The Yard Dawgs have to win two games on Sunday to take home the SlumpBuster hardware.
“We’re pretty set. I got my big guns both ready to pitch both games tomorrow so that’s what our plan is,” said Atkinson.
When Anthony Aldridge came in to close out the final three innings of Saturday's game for the St. Louis Gamers, he had a double-edged game plan.
Aldridge understood the strike zone was trending in the low side; that was no big deal, just part of the reality of their Omaha SlumpBuster 13u D1 contest against the Texas Marshals in La Vista.

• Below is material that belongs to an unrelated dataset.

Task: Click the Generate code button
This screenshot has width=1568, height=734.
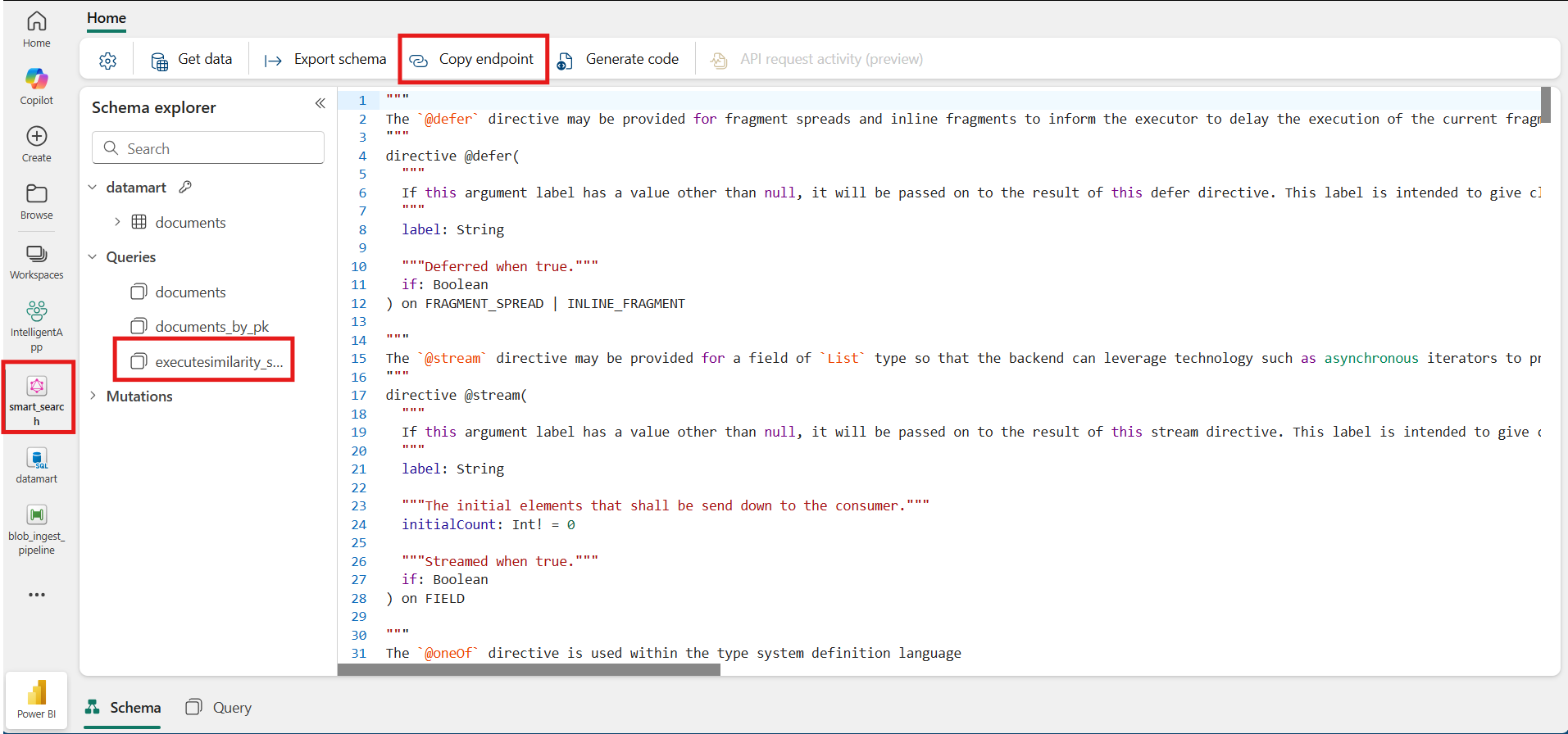Action: pyautogui.click(x=619, y=59)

So as he worked in that direction, he also noticed that the Marshals were tempted to swing at pitches up in the zone as well.
Able to control his pitches, and his nerves, Aldridge struck out seven batters in those last three frames, helping the Gamers post a 3-2 victory that advances them to Sunday's semifinals against the Utah Yard Dawgs. Max Eastman hit a solo home run for the Gamers, and Andrew Willis drove home two runs with a two-out single in the fourth that pushed the Gamers ahead for good.
"I was preparing myself - those guys are good hitters, and I was preparing to throw low. Just trying to keep them from hitting the ball," said Aldridge, who notched two strikeouts in a row to end the game and moved the ball around with precision. "I throw as hard as I can, and if I miss, I miss. It wasn't easy.
"We've really been hitting - we're never like this. We either hit the ball and don't field, or field it well and can't hit. We got everything together this weekend and want to go deep in the tournament."
The Marshals got two runs from leadoff hitter Mark Spangler; he came across in the third on an error. In the fourth, the Gamers had runners on first and second, but two strikeouts threatened to douse the rally. After a walk loaded the bases, Willis fought through a tough at-bat and dumped a single near the right field line.
"I like to try and picture myself doing it; that gives me confidence. And I try not to think about all the things I need to do in my swing too much, because that gets in my head," Willis said. "You have to have fun and relax. If you get too tense, you start to make errors. Play through it and pick yourself up if you do make an error. Our pitchers did great; they threw strikes and threw hard, and did what they needed to do."
Gamers starter Trenton Cookerly pitched extremely well, stranding a runner on third in his final inning of work. The St. Louis offense left many runners on base, struck out 11 times and ran themselves into a double play in the fifth on a bunt play, but it never seemed to create any friction or irritation.
"You play enough, you go through so much adversity that you get used to it. If he puts the bunt down, we're in great shape there ... they've been in tough spots before and it's not the end of the world if it messes up," said Gamers coach Dan Bishop. "Good games don't come without several that didn't go that way. They've gone through the struggles, and we've had to rebuild them so they understand how to not make one error turn into two. I'm proud of all of them - we develop 14 kids, they've all played about the same amount of time, and I've got four good pitchers to go."